Tasks for this exercise ->
- A) Return everything from "Russia has said" down to "sites being hit." in the excerpt on Russian air strikes in Syria, word for word.
- B) In the excerpt on Russian air strikes in Syria, near which village did Human Rights Watch say Russian planes dropped cluster munition bombs?

Text for analysis ->
=== Begin Enclosure ===

Fighting has been particularly intense in the central Homs Province, where SOHR said about 60 people were killed in Russian air strikes and fighting.
The Local Coordination Committees, an activist network in Syria that also monitors the fighting, said 57 people had been killed.
Russia has said it is targeting "terrorists," but there have been reports of indiscriminate bombing by Russian warplanes in Syria since shortly after its air campaign began, with monitors reporting field hospitals, a market, and other civilian sites being hit.
The U.S.-led coalition that has been bombing Islamic State (IS) fighters since it began its campaign one year ago accuses Moscow of targeting moderate rebel groups -- including the U.S.- and Turkey-backed Free Syrian Army -- which are battling both Syrian forces and IS fighters.
The Russian military has repeatedly rejected claims of civilian casualties, saying its planes haven't targeted populated areas.
But Ruslan Leviyev, one of the founders of the Russian-based investigative organization Conflict Intelligence Team, told RFE/RL's Current Time television that it has documented Russian air strikes being carried out in city centers.
Most recently, Russian officials also denied reports that they had dropped cluster bombs in civilian areas in Syria.
The monitoring group Human Rights Watch said Russian fighter planes dropped cluster munition bombs during an air strike near the village of Kafr Halab, southwest of Aleppo, on October 4.
The group presented photos of the alleged ammunition, but on October 22 Russian Defense Ministry spokesman Igor Konashenkov refuted the allegations, calling them "absurd."

=== End Enclosure ===

Given material ->
=== Begin Enclosure ===

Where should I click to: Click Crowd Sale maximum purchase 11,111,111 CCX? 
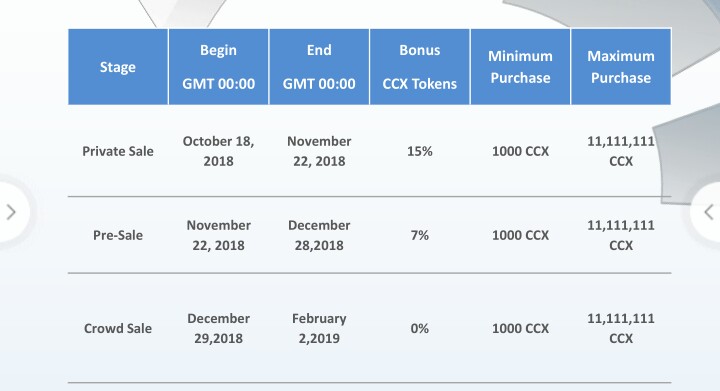coord(621,328)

=== End Enclosure ===

Solutions by task ->
- A)
Russia has said it is targeting "terrorists," but there have been reports of indiscriminate bombing by Russian warplanes in Syria since shortly after its air campaign began, with monitors reporting field hospitals, a market, and other civilian sites being hit.

- B) Kafr Halab, southwest of Aleppo.